What you should do: Give the entries again exactly, every one of them.

________________________________________

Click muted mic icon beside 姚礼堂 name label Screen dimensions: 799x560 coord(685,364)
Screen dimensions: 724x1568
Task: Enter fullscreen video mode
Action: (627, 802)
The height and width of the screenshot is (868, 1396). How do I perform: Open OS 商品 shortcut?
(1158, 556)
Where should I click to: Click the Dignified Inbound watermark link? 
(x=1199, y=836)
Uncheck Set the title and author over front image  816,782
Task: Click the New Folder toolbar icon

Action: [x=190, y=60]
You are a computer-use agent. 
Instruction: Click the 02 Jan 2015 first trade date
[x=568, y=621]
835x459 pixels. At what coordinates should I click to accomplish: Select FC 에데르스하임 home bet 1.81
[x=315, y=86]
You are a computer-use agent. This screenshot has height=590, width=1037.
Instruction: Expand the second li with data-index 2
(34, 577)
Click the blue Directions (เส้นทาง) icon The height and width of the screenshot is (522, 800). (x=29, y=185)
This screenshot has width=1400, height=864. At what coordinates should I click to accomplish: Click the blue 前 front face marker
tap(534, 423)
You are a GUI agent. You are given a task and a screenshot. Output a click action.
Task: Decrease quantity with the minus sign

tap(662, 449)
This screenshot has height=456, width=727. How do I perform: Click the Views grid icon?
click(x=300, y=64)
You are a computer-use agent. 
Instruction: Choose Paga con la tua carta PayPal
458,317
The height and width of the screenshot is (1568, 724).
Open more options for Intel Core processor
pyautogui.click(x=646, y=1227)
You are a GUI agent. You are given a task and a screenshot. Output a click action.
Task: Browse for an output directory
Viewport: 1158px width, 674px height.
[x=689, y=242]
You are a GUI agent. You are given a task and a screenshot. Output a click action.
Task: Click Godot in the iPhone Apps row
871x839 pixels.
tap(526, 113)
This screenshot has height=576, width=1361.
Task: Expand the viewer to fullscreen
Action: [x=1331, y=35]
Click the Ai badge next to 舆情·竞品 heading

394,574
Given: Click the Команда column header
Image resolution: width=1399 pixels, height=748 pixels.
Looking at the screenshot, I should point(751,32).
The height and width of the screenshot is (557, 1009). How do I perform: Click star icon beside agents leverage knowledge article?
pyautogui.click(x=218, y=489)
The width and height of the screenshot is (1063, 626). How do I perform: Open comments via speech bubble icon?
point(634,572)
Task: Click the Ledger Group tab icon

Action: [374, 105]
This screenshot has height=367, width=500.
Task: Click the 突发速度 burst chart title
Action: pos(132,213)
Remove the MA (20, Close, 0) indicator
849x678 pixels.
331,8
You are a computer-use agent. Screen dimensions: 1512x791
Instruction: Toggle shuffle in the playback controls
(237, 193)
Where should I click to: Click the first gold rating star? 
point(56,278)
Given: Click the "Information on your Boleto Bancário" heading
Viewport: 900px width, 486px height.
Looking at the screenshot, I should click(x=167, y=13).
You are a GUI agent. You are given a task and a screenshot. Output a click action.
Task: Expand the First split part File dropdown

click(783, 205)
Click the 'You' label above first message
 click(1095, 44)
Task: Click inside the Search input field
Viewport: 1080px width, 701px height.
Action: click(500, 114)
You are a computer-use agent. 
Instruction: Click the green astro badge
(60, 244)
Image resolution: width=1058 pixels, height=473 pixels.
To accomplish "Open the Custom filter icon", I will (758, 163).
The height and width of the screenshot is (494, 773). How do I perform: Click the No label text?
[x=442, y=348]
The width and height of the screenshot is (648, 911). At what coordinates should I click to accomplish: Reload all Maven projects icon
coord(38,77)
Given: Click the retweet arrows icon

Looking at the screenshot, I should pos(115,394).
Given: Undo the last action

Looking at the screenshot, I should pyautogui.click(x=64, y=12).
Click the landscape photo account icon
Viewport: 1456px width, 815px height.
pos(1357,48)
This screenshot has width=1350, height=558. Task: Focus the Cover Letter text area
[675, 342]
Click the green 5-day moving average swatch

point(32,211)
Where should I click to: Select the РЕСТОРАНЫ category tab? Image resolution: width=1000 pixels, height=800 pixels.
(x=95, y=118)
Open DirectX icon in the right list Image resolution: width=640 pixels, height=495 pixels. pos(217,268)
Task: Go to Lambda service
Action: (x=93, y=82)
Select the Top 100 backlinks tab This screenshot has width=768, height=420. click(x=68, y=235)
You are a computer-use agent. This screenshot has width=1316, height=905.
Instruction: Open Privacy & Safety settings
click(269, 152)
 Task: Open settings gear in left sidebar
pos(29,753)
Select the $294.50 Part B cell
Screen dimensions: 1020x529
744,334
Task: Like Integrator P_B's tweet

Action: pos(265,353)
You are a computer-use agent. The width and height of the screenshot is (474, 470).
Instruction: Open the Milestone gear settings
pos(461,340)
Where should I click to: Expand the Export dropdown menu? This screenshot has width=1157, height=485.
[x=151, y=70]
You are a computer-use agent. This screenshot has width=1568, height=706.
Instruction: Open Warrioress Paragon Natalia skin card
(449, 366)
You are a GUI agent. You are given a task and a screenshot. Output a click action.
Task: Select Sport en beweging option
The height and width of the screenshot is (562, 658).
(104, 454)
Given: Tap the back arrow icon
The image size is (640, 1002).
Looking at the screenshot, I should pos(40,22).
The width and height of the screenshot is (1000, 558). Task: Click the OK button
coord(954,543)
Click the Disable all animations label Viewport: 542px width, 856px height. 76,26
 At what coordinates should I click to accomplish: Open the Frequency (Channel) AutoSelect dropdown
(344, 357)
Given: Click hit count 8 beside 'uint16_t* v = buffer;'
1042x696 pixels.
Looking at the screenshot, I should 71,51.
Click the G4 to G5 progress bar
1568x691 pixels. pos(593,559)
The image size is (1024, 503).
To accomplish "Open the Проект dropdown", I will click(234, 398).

________________________________________

Finished exercise:
Click muted mic icon beside 姚礼堂 name label Screen dimensions: 799x560 coord(685,364)
Screen dimensions: 724x1568
Task: Enter fullscreen video mode
Action: (627, 802)
The height and width of the screenshot is (868, 1396). How do I perform: Open OS 商品 shortcut?
(1158, 556)
Where should I click to: Click the Dignified Inbound watermark link? 
(x=1199, y=836)
Uncheck Set the title and author over front image  816,782
Task: Click the New Folder toolbar icon

Action: [x=190, y=60]
You are a computer-use agent. 
Instruction: Click the 02 Jan 2015 first trade date
[x=568, y=621]
835x459 pixels. At what coordinates should I click to accomplish: Select FC 에데르스하임 home bet 1.81
[x=315, y=86]
You are a computer-use agent. This screenshot has height=590, width=1037.
Instruction: Expand the second li with data-index 2
(34, 577)
Click the blue Directions (เส้นทาง) icon The height and width of the screenshot is (522, 800). (x=29, y=185)
This screenshot has width=1400, height=864. At what coordinates should I click to accomplish: Click the blue 前 front face marker
tap(534, 423)
You are a GUI agent. You are given a task and a screenshot. Output a click action.
Task: Decrease quantity with the minus sign

tap(662, 449)
This screenshot has height=456, width=727. How do I perform: Click the Views grid icon?
click(x=300, y=64)
You are a computer-use agent. 
Instruction: Choose Paga con la tua carta PayPal
458,317
The height and width of the screenshot is (1568, 724).
Open more options for Intel Core processor
pyautogui.click(x=646, y=1227)
You are a GUI agent. You are given a task and a screenshot. Output a click action.
Task: Browse for an output directory
Viewport: 1158px width, 674px height.
[x=689, y=242]
You are a GUI agent. You are given a task and a screenshot. Output a click action.
Task: Click Godot in the iPhone Apps row
871x839 pixels.
tap(526, 113)
This screenshot has height=576, width=1361.
Task: Expand the viewer to fullscreen
Action: [x=1331, y=35]
Click the Ai badge next to 舆情·竞品 heading

394,574
Given: Click the Команда column header
Image resolution: width=1399 pixels, height=748 pixels.
Looking at the screenshot, I should point(751,32).
The height and width of the screenshot is (557, 1009). How do I perform: Click star icon beside agents leverage knowledge article?
pyautogui.click(x=218, y=489)
The width and height of the screenshot is (1063, 626). How do I perform: Open comments via speech bubble icon?
point(634,572)
Task: Click the Ledger Group tab icon

Action: [374, 105]
This screenshot has height=367, width=500.
Task: Click the 突发速度 burst chart title
Action: pos(132,213)
Remove the MA (20, Close, 0) indicator
849x678 pixels.
331,8
You are a computer-use agent. Screen dimensions: 1512x791
Instruction: Toggle shuffle in the playback controls
(237, 193)
Where should I click to: Click the first gold rating star? 
point(56,278)
Given: Click the "Information on your Boleto Bancário" heading
Viewport: 900px width, 486px height.
Looking at the screenshot, I should click(x=167, y=13).
You are a GUI agent. You are given a task and a screenshot. Output a click action.
Task: Expand the First split part File dropdown

click(783, 205)
Click the 'You' label above first message
 click(1095, 44)
Task: Click inside the Search input field
Viewport: 1080px width, 701px height.
Action: click(500, 114)
You are a computer-use agent. 
Instruction: Click the green astro badge
(60, 244)
Image resolution: width=1058 pixels, height=473 pixels.
To accomplish "Open the Custom filter icon", I will (758, 163).
The height and width of the screenshot is (494, 773). How do I perform: Click the No label text?
[x=442, y=348]
The width and height of the screenshot is (648, 911). At what coordinates should I click to accomplish: Reload all Maven projects icon
coord(38,77)
Given: Click the retweet arrows icon

Looking at the screenshot, I should pos(115,394).
Given: Undo the last action

Looking at the screenshot, I should pyautogui.click(x=64, y=12).
Click the landscape photo account icon
Viewport: 1456px width, 815px height.
pos(1357,48)
This screenshot has width=1350, height=558. Task: Focus the Cover Letter text area
[675, 342]
Click the green 5-day moving average swatch

point(32,211)
Where should I click to: Select the РЕСТОРАНЫ category tab? Image resolution: width=1000 pixels, height=800 pixels.
(x=95, y=118)
Open DirectX icon in the right list Image resolution: width=640 pixels, height=495 pixels. pos(217,268)
Task: Go to Lambda service
Action: (x=93, y=82)
Select the Top 100 backlinks tab This screenshot has width=768, height=420. click(x=68, y=235)
You are a computer-use agent. This screenshot has width=1316, height=905.
Instruction: Open Privacy & Safety settings
click(269, 152)
 Task: Open settings gear in left sidebar
pos(29,753)
Select the $294.50 Part B cell
Screen dimensions: 1020x529
744,334
Task: Like Integrator P_B's tweet

Action: pos(265,353)
You are a computer-use agent. The width and height of the screenshot is (474, 470).
Instruction: Open the Milestone gear settings
pos(461,340)
Where should I click to: Expand the Export dropdown menu? This screenshot has width=1157, height=485.
[x=151, y=70]
You are a computer-use agent. This screenshot has width=1568, height=706.
Instruction: Open Warrioress Paragon Natalia skin card
(449, 366)
You are a GUI agent. You are given a task and a screenshot. Output a click action.
Task: Select Sport en beweging option
The height and width of the screenshot is (562, 658).
(104, 454)
Given: Tap the back arrow icon
The image size is (640, 1002).
Looking at the screenshot, I should pos(40,22).
The width and height of the screenshot is (1000, 558). Task: Click the OK button
coord(954,543)
Click the Disable all animations label Viewport: 542px width, 856px height. 76,26
 At what coordinates should I click to accomplish: Open the Frequency (Channel) AutoSelect dropdown
(344, 357)
Given: Click hit count 8 beside 'uint16_t* v = buffer;'
1042x696 pixels.
Looking at the screenshot, I should 71,51.
Click the G4 to G5 progress bar
1568x691 pixels. pos(593,559)
The image size is (1024, 503).
To accomplish "Open the Проект dropdown", I will click(234, 398).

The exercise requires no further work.